**Objective:**
Please rewrite the part of the court opinion that opens with the words containing "Citation68 S.W.2d 729" and closes with "City, for appellant.", putting "Greene County" wherever "Jasper County" appears.

**Page:**
------------------------------
Rogers v. Crown Coach Co.

Decision Date20 February 1934
Docket NumberNo. 5276.,5276.
Citation68 S.W.2d 729
PartiesROGERS v. CROWN COACH CO.
CourtMissouri Court of Appeals

Appeal from Circuit Court, Jasper County; R. H. Davis, Judge.

"Not to be published in State Reports."

Action by C. B. Rogers against the Crown Coach Company. Judgment for plaintiff, and defendant appeals.

Reversed and remanded for new trial.

Ray E. Watson and Thomas J. Roney, both of Webb City, for appellant.

A. E. Spencer and A. E. Spencer, Jr., both of Joplin, for respondent.

BAILEY, Judge.

This is a suit to receive damages for personal injuries resulting from an automobile collision which occurred February 19, 1932, on U. S. Highway 71, about seven miles south of Harrisonville, Mo. On trial to a jury, the verdict and judgment was for plaintiff in the sum of $500, from which judgment defendant has appealed.

The petition, after alleging the incorporation of defendant and that he (plaintiff) was driving an automobile on U. S. Highway 71 at a point about seven miles south of Harrisonville, Mo., continues as follows:

"That the said motor car was being driven by him south on highway No. 71, a highway running north and south through the State of Missouri, at a point approximately nine miles south of Harrisonville, Missouri, on February 19, 1932, on the right or west side of said highway at a reasonable rate of speed when same was met by a bus of defendant then being driven north on the east side of said highway by its servant and agent. That the laws of the State of Missouri, and the rules and regulations of the Public Service Commission of Missouri require such motor busses to be operated in a careful and prudent manner and that the highest degree of care shall be exercised by the operators thereof for the safety and protection of others upon the public highways of this state.
------------------------------
Word and element location data
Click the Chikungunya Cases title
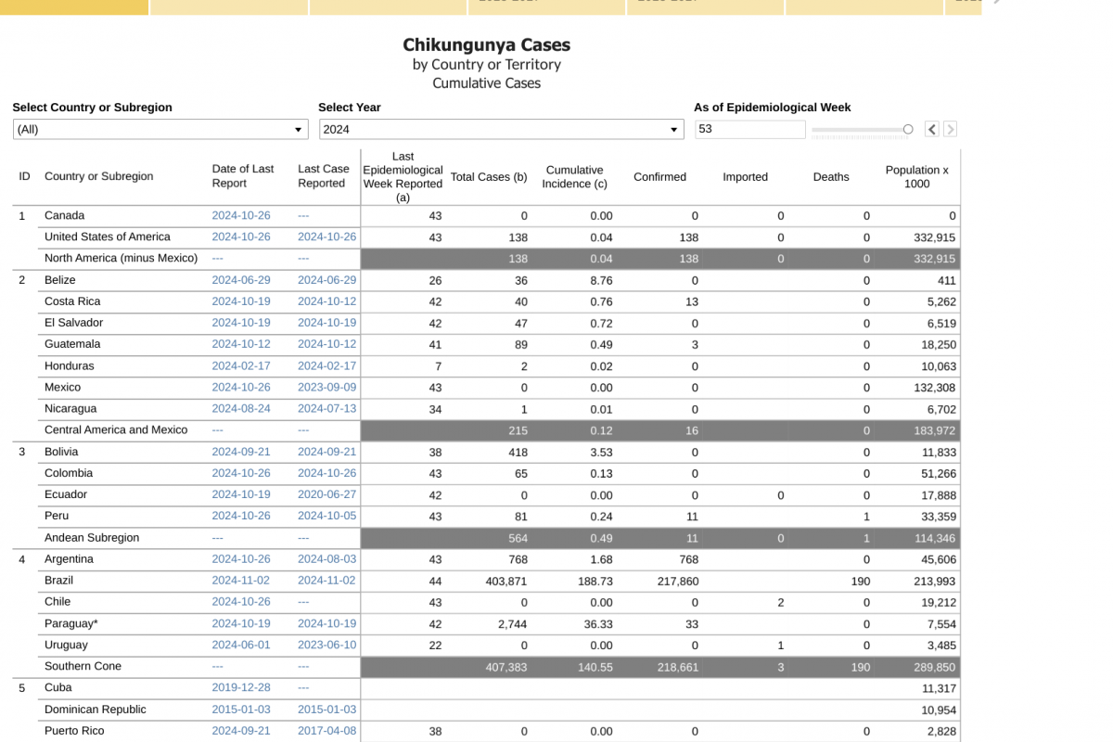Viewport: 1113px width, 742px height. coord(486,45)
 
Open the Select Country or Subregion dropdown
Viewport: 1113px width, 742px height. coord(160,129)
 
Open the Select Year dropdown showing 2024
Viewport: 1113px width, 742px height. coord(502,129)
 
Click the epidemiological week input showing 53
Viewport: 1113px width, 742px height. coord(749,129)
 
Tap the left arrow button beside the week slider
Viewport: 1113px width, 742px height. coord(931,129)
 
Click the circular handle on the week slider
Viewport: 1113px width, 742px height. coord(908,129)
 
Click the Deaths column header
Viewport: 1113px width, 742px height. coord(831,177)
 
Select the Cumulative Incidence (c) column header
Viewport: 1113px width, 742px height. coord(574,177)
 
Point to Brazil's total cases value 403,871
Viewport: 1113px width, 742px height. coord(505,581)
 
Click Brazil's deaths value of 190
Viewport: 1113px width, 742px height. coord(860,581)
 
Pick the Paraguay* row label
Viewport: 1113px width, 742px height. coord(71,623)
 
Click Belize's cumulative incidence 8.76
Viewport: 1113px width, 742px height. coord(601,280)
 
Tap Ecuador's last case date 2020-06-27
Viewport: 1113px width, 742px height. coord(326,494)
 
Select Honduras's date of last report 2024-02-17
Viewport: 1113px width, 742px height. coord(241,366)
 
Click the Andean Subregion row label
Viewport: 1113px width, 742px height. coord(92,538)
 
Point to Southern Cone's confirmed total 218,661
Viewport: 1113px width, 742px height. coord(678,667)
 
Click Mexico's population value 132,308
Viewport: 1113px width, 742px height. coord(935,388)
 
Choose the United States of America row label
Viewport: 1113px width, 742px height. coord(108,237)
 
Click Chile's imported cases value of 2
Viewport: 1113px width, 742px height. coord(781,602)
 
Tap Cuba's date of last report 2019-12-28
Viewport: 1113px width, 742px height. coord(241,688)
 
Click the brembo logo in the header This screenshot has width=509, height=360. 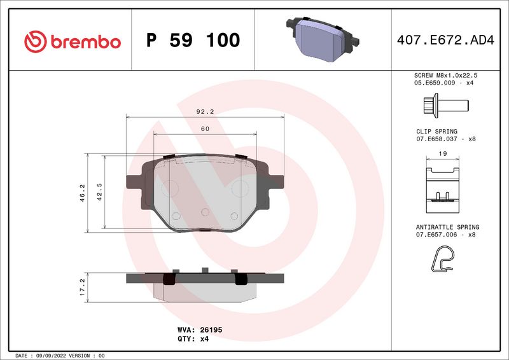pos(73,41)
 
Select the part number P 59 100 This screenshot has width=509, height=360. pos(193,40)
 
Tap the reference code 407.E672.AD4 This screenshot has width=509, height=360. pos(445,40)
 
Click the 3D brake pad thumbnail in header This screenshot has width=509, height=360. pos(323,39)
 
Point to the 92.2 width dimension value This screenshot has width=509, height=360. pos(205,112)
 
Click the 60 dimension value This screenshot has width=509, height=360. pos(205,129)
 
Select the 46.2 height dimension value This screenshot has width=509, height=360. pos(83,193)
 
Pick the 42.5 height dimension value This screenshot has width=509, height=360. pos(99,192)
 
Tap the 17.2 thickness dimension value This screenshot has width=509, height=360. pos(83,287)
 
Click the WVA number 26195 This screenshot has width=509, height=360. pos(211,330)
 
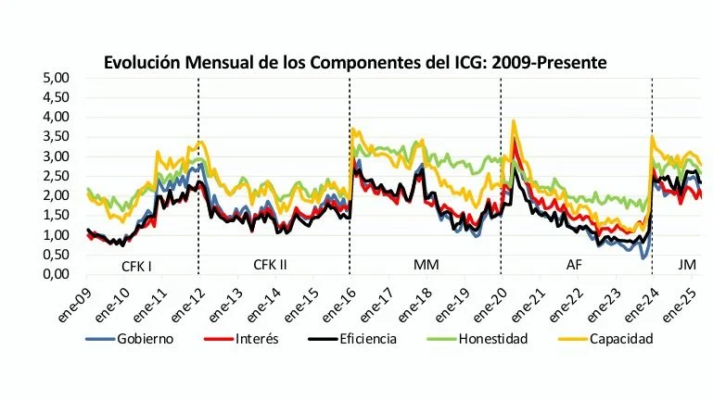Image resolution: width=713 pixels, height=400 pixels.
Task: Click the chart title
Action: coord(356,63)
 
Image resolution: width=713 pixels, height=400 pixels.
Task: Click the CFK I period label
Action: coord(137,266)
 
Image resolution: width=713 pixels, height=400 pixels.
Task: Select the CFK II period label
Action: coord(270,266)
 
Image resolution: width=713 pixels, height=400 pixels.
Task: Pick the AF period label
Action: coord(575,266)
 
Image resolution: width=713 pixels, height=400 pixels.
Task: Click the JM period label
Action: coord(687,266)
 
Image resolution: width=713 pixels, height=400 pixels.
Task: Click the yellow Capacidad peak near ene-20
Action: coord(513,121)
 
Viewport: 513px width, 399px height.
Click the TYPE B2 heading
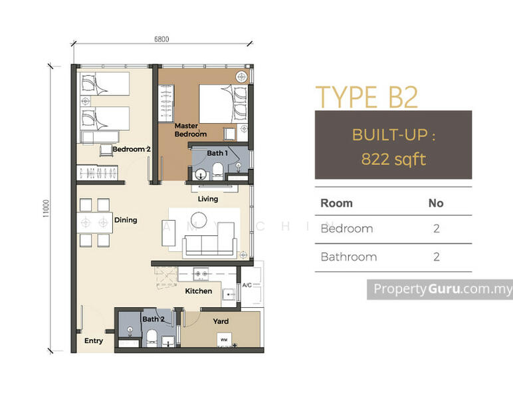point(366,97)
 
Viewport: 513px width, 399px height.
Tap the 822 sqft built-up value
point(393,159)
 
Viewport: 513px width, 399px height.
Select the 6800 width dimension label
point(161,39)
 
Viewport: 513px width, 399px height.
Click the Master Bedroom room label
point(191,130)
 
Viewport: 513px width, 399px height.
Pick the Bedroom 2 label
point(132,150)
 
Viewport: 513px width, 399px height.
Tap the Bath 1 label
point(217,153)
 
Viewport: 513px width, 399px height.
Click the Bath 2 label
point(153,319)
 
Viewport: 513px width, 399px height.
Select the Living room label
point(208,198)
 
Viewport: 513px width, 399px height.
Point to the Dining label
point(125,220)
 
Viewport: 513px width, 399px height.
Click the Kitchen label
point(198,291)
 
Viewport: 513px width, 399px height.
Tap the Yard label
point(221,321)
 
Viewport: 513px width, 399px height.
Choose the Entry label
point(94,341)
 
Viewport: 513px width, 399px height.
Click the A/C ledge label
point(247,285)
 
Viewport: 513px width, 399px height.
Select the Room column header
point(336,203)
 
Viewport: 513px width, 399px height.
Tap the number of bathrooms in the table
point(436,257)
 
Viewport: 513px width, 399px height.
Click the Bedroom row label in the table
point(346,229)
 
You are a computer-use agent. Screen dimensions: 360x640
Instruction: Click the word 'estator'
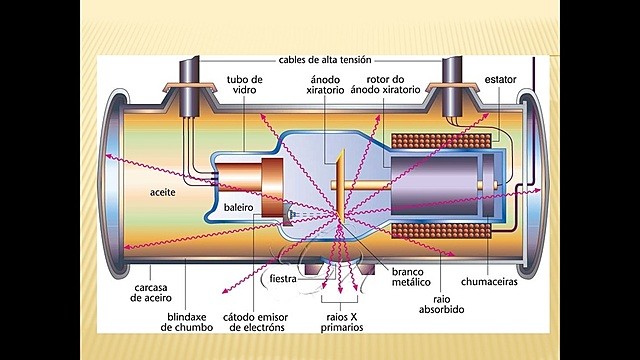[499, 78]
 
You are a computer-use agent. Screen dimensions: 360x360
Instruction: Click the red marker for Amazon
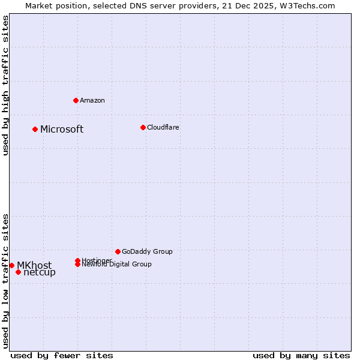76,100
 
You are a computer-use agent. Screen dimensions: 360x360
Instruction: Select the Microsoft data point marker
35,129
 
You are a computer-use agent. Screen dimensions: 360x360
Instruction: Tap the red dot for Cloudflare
------------------------------
**Solution for this task:**
Citation68 S.W.2d 729
PartiesROGERS v. CROWN COACH CO.
CourtMissouri Court of Appeals

Appeal from Circuit Court, Greene County; R. H. Davis, Judge.

"Not to be published in State Reports."

Action by C. B. Rogers against the Crown Coach Company. Judgment for plaintiff, and defendant appeals.

Reversed and remanded for new trial.

Ray E. Watson and Thomas J. Roney, both of Webb City, for appellant.